## Task details
Reproduce the lines in the listing below, everything from the line containing "Image resolution: width=482, height=2576." down to the line containing "Conflict Minerals (684, 2024)", with both of those lines included.

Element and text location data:
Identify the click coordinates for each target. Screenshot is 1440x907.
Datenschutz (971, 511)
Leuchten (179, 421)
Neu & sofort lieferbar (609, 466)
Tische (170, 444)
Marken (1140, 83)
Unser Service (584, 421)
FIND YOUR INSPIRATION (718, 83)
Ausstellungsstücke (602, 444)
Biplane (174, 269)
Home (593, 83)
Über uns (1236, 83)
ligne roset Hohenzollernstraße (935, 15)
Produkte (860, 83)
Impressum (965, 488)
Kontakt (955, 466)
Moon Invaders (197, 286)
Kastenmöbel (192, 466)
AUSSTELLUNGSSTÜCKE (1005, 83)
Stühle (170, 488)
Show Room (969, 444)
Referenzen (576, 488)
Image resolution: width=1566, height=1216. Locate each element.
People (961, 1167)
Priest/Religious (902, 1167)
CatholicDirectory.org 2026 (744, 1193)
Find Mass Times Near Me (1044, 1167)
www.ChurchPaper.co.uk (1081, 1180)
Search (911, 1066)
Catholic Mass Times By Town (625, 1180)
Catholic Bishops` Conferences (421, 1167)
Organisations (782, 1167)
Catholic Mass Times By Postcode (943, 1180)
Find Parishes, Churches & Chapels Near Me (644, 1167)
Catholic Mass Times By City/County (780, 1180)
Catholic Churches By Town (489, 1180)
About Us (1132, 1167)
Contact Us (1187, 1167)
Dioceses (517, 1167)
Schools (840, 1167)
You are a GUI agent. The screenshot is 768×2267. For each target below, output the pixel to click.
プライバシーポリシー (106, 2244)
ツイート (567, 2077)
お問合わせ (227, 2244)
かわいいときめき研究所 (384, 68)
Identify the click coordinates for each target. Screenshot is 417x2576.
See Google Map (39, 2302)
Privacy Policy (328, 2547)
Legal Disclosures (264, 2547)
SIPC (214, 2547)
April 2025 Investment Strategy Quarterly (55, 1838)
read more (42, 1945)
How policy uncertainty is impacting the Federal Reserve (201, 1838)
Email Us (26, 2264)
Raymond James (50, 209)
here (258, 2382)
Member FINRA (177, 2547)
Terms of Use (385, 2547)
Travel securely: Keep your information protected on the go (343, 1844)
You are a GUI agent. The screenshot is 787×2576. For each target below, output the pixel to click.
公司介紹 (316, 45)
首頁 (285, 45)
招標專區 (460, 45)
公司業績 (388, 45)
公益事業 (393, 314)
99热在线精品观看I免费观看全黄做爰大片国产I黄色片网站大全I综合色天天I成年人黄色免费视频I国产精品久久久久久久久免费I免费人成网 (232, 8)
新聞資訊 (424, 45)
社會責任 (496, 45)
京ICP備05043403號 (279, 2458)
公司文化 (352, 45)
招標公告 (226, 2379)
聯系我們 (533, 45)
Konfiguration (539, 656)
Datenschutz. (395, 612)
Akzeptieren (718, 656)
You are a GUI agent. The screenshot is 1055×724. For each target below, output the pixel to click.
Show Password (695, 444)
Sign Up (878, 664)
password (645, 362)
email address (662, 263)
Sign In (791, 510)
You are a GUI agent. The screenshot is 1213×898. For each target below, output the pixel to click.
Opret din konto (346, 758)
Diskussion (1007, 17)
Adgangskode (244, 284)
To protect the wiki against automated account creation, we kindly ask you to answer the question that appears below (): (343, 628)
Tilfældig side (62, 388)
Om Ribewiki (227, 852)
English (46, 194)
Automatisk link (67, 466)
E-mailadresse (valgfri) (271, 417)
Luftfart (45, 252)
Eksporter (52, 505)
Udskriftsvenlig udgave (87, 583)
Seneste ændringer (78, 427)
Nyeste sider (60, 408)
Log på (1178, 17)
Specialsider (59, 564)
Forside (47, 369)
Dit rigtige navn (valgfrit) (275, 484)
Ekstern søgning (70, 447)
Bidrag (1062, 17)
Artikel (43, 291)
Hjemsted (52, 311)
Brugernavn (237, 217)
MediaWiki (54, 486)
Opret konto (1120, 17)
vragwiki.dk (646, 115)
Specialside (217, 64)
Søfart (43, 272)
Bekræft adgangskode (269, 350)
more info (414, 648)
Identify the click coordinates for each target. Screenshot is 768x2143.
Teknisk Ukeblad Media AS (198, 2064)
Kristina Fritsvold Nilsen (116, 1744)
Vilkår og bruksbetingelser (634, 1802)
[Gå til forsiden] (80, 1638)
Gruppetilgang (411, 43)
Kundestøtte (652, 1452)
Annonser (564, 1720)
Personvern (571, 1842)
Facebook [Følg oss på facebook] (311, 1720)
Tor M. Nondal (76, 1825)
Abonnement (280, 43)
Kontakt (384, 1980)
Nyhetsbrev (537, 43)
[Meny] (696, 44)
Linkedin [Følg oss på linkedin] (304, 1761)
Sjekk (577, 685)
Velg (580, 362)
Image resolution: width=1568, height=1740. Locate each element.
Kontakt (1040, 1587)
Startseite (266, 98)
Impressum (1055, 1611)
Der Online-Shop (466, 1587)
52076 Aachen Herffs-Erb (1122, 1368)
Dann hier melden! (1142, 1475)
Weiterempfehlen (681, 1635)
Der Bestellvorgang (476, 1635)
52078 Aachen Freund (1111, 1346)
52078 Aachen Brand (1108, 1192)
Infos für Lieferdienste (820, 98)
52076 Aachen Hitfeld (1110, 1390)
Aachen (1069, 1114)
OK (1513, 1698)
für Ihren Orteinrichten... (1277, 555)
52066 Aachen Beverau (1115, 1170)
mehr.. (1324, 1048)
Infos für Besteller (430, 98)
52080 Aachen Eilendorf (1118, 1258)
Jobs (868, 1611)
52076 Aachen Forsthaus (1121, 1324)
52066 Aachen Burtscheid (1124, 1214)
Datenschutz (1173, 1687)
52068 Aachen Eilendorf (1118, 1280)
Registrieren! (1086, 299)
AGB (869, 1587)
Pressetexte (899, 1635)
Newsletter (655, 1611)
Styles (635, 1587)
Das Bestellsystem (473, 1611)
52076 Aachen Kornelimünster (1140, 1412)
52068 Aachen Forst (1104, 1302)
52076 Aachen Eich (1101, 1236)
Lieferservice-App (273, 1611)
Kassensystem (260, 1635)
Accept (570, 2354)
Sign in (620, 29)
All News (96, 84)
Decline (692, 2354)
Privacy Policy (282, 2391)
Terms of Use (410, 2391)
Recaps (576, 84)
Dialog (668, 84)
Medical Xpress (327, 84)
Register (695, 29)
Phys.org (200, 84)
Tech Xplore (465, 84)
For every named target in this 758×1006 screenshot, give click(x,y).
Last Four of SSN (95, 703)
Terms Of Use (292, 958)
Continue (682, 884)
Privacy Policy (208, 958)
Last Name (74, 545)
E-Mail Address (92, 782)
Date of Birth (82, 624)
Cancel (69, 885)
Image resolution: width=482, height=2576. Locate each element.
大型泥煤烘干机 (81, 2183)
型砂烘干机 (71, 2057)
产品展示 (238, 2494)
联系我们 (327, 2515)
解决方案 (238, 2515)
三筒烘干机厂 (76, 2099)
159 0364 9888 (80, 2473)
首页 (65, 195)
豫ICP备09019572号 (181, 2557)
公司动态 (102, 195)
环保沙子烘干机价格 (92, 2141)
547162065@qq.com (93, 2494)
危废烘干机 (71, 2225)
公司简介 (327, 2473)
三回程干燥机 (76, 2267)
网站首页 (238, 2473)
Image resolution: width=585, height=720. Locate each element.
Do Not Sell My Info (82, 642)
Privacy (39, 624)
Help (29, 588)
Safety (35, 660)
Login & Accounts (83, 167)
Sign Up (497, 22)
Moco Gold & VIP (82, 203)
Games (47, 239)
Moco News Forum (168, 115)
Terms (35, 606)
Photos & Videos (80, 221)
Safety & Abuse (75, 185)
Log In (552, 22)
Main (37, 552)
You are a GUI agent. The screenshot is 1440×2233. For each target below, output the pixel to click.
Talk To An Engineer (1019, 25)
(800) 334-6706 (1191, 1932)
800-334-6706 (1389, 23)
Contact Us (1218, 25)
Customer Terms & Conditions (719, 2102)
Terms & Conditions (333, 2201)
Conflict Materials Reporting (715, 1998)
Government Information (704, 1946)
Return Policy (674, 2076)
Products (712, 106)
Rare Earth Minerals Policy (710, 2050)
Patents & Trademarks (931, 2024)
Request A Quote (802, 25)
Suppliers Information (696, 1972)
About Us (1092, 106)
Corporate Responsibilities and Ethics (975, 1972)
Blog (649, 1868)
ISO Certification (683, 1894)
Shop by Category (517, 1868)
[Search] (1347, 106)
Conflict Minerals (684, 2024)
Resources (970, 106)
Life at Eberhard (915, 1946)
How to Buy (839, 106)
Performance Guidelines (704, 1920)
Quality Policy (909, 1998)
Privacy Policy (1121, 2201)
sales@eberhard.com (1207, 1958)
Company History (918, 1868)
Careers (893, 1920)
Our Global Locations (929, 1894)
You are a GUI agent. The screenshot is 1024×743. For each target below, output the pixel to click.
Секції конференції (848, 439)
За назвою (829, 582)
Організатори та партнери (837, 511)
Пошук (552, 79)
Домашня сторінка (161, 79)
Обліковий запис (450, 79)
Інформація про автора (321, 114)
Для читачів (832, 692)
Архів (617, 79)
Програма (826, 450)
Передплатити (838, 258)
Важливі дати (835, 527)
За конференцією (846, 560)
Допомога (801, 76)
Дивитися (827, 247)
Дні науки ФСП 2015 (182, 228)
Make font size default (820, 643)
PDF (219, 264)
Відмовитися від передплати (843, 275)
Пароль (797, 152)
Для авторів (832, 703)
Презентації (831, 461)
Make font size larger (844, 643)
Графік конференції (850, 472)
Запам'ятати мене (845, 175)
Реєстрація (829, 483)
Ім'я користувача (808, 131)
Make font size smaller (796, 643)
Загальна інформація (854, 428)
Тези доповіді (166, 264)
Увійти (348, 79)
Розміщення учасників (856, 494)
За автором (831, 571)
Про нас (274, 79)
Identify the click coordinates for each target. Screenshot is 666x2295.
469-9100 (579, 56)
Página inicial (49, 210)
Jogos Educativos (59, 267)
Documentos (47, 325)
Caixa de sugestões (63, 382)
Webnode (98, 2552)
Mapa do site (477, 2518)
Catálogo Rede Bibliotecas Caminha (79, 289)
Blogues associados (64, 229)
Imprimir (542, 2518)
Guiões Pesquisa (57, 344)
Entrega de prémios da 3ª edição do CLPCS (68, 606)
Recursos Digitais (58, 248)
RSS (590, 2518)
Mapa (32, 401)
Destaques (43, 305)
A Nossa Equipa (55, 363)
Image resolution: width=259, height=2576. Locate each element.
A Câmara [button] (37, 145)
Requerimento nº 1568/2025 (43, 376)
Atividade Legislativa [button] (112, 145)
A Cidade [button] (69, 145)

## Response for this exercise
Image resolution: width=482, height=2576. Locate each element.
大型泥煤烘干机 (81, 2183)
型砂烘干机 (71, 2057)
产品展示 (238, 2494)
联系我们 (327, 2515)
解决方案 (238, 2515)
三筒烘干机厂 (76, 2099)
159 0364 9888 (80, 2473)
首页 (65, 195)
豫ICP备09019572号 (181, 2557)
公司动态 (102, 195)
环保沙子烘干机价格 (92, 2141)
547162065@qq.com (93, 2494)
危废烘干机 (71, 2225)
公司简介 (327, 2473)
三回程干燥机 (76, 2267)
网站首页 (238, 2473)
Image resolution: width=585, height=720. Locate each element.
Do Not Sell My Info (82, 642)
Privacy (39, 624)
Help (29, 588)
Safety (35, 660)
Login & Accounts (83, 167)
Sign Up (497, 22)
Moco Gold & VIP (82, 203)
Games (47, 239)
Moco News Forum (168, 115)
Terms (35, 606)
Photos & Videos (80, 221)
Safety & Abuse (75, 185)
Log In (552, 22)
Main (37, 552)
You are a GUI agent. The screenshot is 1440×2233. For each target below, output the pixel to click.
Talk To An Engineer (1019, 25)
(800) 334-6706 (1191, 1932)
800-334-6706 (1389, 23)
Contact Us (1218, 25)
Customer Terms & Conditions (719, 2102)
Terms & Conditions (333, 2201)
Conflict Materials Reporting (715, 1998)
Government Information (704, 1946)
Return Policy (674, 2076)
Products (712, 106)
Rare Earth Minerals Policy (710, 2050)
Patents & Trademarks (931, 2024)
Request A Quote (802, 25)
Suppliers Information (696, 1972)
About Us (1092, 106)
Corporate Responsibilities and Ethics (975, 1972)
Blog (649, 1868)
ISO Certification (683, 1894)
Shop by Category (517, 1868)
[Search] (1347, 106)
Conflict Minerals (684, 2024)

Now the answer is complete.